Does that mean that we can just subtract four or five points from Obama-minus-Romney margin and get a more precise estimate of the outcome? Nope. First, 4.7 was an average. The errors in individual states varied widely from 16-point overstatement on the margin favoring Obama to a 5.5-point error favoring John McCain, with misses spread across the spectrum in between.
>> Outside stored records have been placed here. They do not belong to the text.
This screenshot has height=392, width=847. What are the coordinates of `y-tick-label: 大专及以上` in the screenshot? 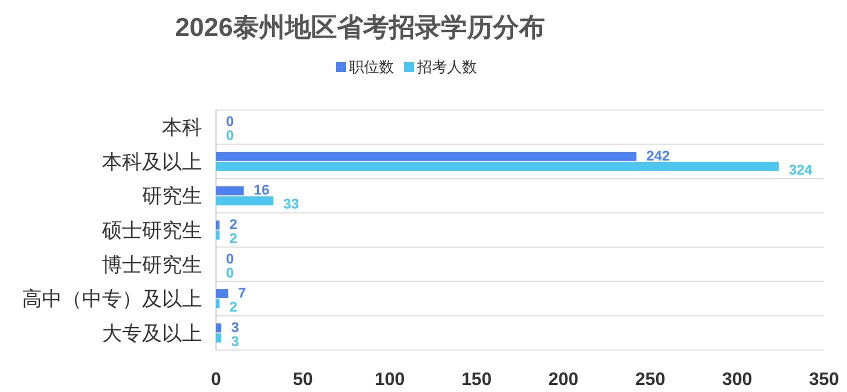 It's located at (152, 334).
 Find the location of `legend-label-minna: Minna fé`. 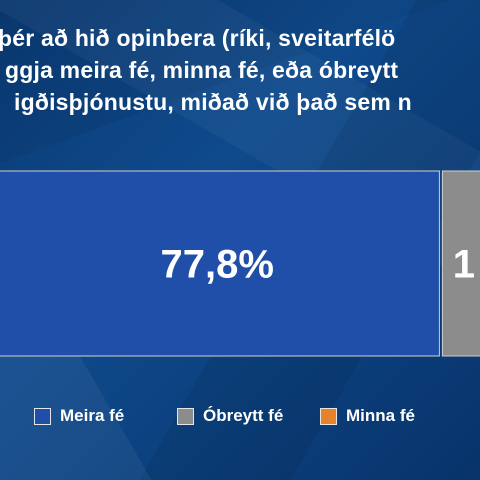

legend-label-minna: Minna fé is located at coordinates (380, 416).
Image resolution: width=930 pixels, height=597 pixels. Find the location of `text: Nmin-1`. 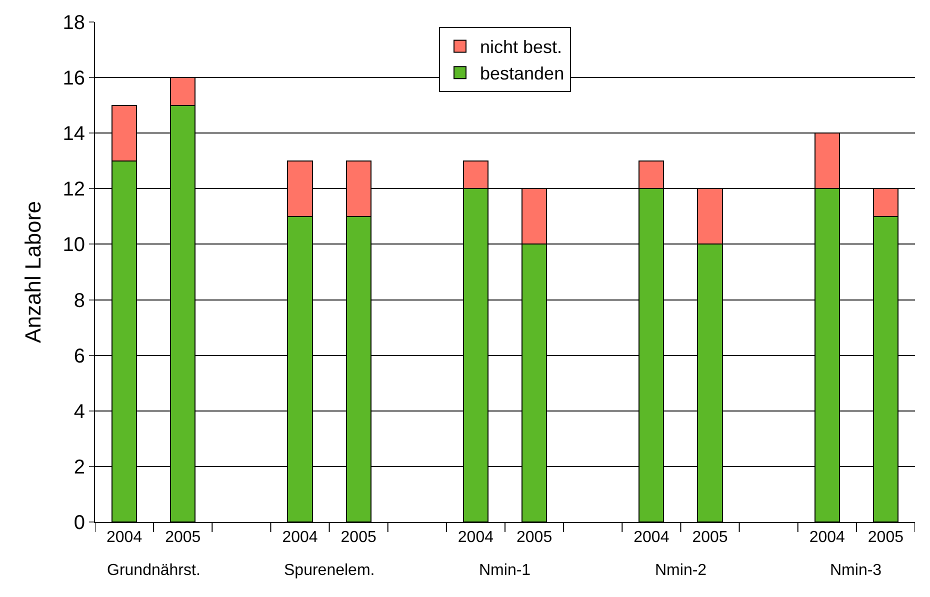

text: Nmin-1 is located at coordinates (505, 570).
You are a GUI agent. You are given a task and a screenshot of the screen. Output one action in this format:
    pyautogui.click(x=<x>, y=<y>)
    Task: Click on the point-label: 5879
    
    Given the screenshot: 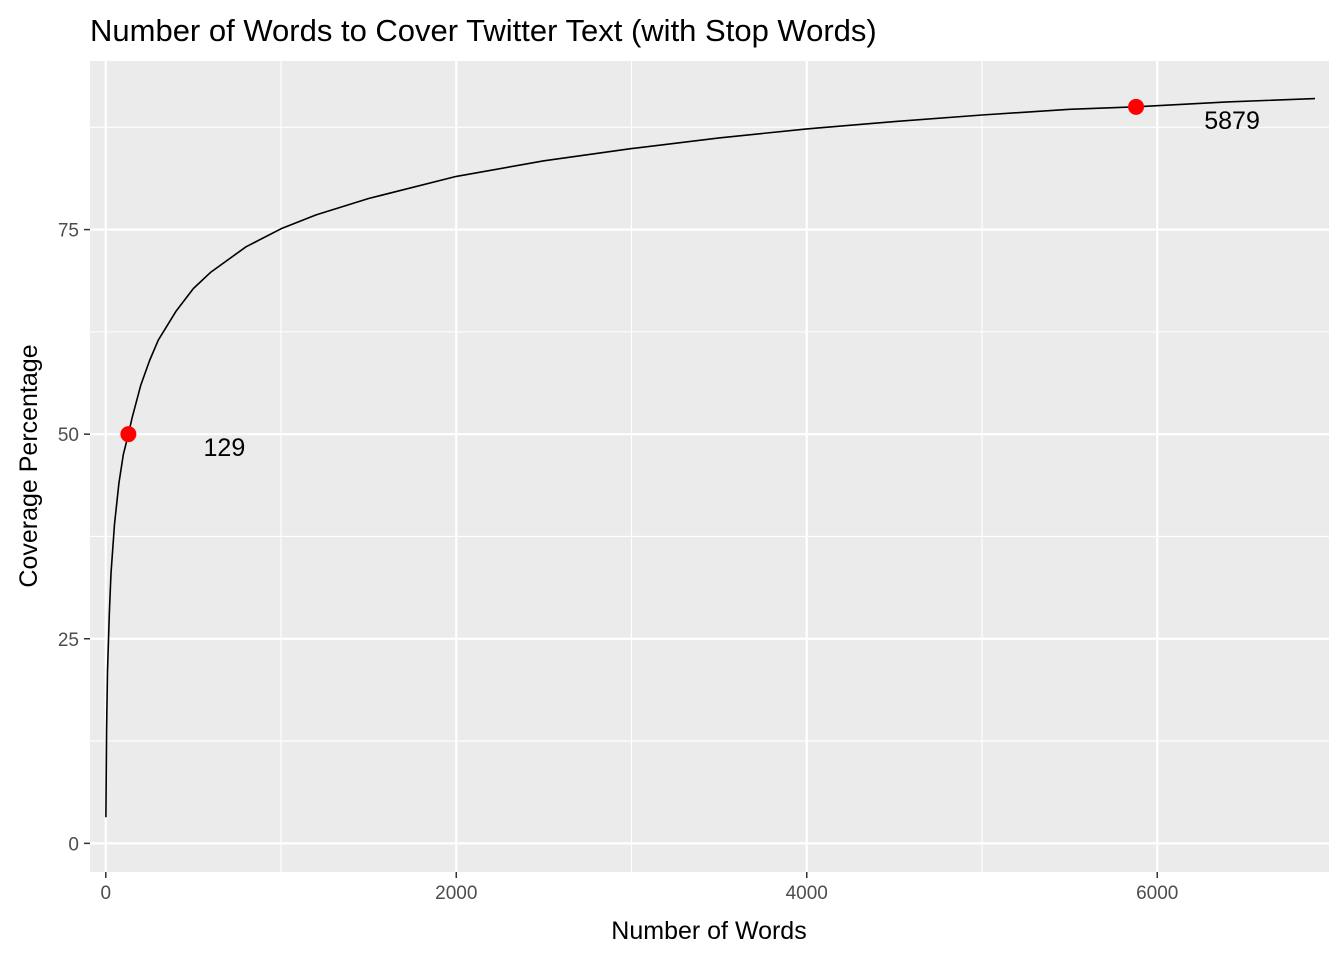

Also, there is no guarantee that the 2008 errors will repeat at the same magnitude or that the exit pollsters have not made some adjustment this year to correct for past problem. Keep in mind that these issues do not lead to missed calls, both because the decision desk analysts are aware of them and because they have the ability to estimate and correct the errors in near-real time, as they systematically compare the incoming vote returns from the sampled precincts to the exit poll responses gathered from them.

Those of us seeing leaked data, however, see neither the running calculations of the precinct errors nor the levels of statistical confidence associated with the vote numbers. We see only precise-looking percentages and are oblivious to the potential for error.

As one pundit put it four years ago, the exit polls "have become crack cocaine for political junkies looking to score on Election Day." We would be better off, he said, if we relied on the exit polls for "their original purpose, explaining who did what and why, rather than trying to forecast what will be widely known anyway in just a few hours."